▶ **COMPLETE THE FOLLOWING**
• a. From the tribute to Chinua Achebe, extract everything from "How does one" down to "tool for battle.".
• b. In the tribute to Chinua Achebe, what did Achebe say his weapon was?
• c. Continue the tribute to Chinua Achebe from where it stops.

▶ **DOCUMENT TEXT**
- - -
How does one begin to
pay tribute to Chinua Achebe—author, educator, critic and battler of colonialism’s sticky,
shameful, single-story residue?
It is an insoluble task
to derive a quote or anecdote that describes him better than his own words,
which signify his most useful tool for battle.
“My weapon is literature,”
Achebe once said. We lost him, the man we champion as our initial, and
most authentic and intimate African voice in literature, one who told us not
only that Africa is not a country, but more importantly that it is a continent
inhabited by proud, beautiful, complicated
and diverse people who
are more than a backdrop to its vast savannahs, lions, and diamonds.
He died after a bout with a short illness in Boston last
week at the age of 82.
The wonderful thing
about griots, however, is that they manage to live forever through their
stories, and their aims for telling their stories.
Wole Soyinka, celebrated
Nigerian poet and playwright, commenting on the giant’s death, writes, “His works provide their enduring testimony to the
domination of the human spirit over the forces of repression, bigotry and
retrogression.
” His seminal work Things
Fall Apart (1958), which tells the tale of colonialism through a
distinct Nigerian-Igbo narrative voice, will continue to encourage many
generations to come that hope to read and write about Africa.
When Achebe speaks of
Africa, he speaks of it not as a land that became human once Europeans arrived,
but possibly one that became less human after. When asked the role of
the African writer, Achebe offers the following truths:
“African peoples did not
hear of culture for the first time from Europeans; their societies were not
mindless but frequently had a philosophy of great depth and value and beauty,
that they had poetry and, above all, they had dignity.
It is this dignity that
many African peoples all but lost in the colonial period, and it is this
dignity that they must now regain. The worst thing that can happen to any
people is the loss of their dignity and self-respect. The writer’s duty is to
help them regain it by showing them in human terms what happened to them, what
they lost.
There is a saying in Ibo
that a man who can’t tell where the rain began to beat him cannot know where he
dried his body. The writer can tell the people where the rain began to beat
them.
- - -
▶ **INFORMATION SUPPLIED**
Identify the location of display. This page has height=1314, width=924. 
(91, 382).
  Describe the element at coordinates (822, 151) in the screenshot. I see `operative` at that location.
- - -
▶ **RESPONSES**
• a.
How does one begin to
pay tribute to Chinua Achebe—author, educator, critic and battler of colonialism’s sticky,
shameful, single-story residue?
It is an insoluble task
to derive a quote or anecdote that describes him better than his own words,
which signify his most useful tool for battle.

• b. Literature.

• c.
After all the novelist’s
duty is not to beat this morning’s headline in topicality, it is to explore in
depth the human condition. In Africa he cannot perform this task unless he has
a proper sense of history.”
Achebe sought to inject
dignity where it had become barren. For the Igbo people of Nigeria, Africans throughout the
continent, and even those living in the Diaspora, he reminded us that we have a
history that outlives slavery and colonialism, and his reminder was
majestic.
Achebe hijacked the
language of his oppressors and used it to translate what had somehow become
lost in our native tongues.
He stole language,
re-seamed it, and made it into a brand new garment. Chimamanda Adichie, a
new African storyteller and author of Purple Hibiscus agrees.
She writes on Achebe’s significance to her and many:
“Achebe was an
unapologetic member of the generation of African writers who were ‘writing
back,’ challenging the stock Western images of their homeland, but his work was
not burdened by its intent.
It is much-loved not
because Achebe wrote back, but because he wrote back well. His work was wise,
humorous, human.
For many Africans, Things Fall
Apart remains a gesture of returned dignity, a literary and an
emotional experience; Mandela called Achebe the writer in whose presence the
prison walls came down.”
This idea of “writing
back” is definitely witnessed in Achebe’s fiction, but may be more transparent
in his essays and
public conversations.
My own introduction to Achebe was not through his novels (which include Arrow
of God and Anthills in the Savannah), or his short stories
(one of my favorites is “Vengeful Creditor”), but his fiery and accurate response to
Joseph Conrad’s very racist adaptation of Africa,
“Heart of Darkness”.
Today I teach students
who are also learning literature, but without many of the binds my generation
experienced. When speaking with them on Achebe’s death, they asked, “Isn’t
that the guy who sued 50 Cent?” “Yes” I replied, “Now let
me tell you why.”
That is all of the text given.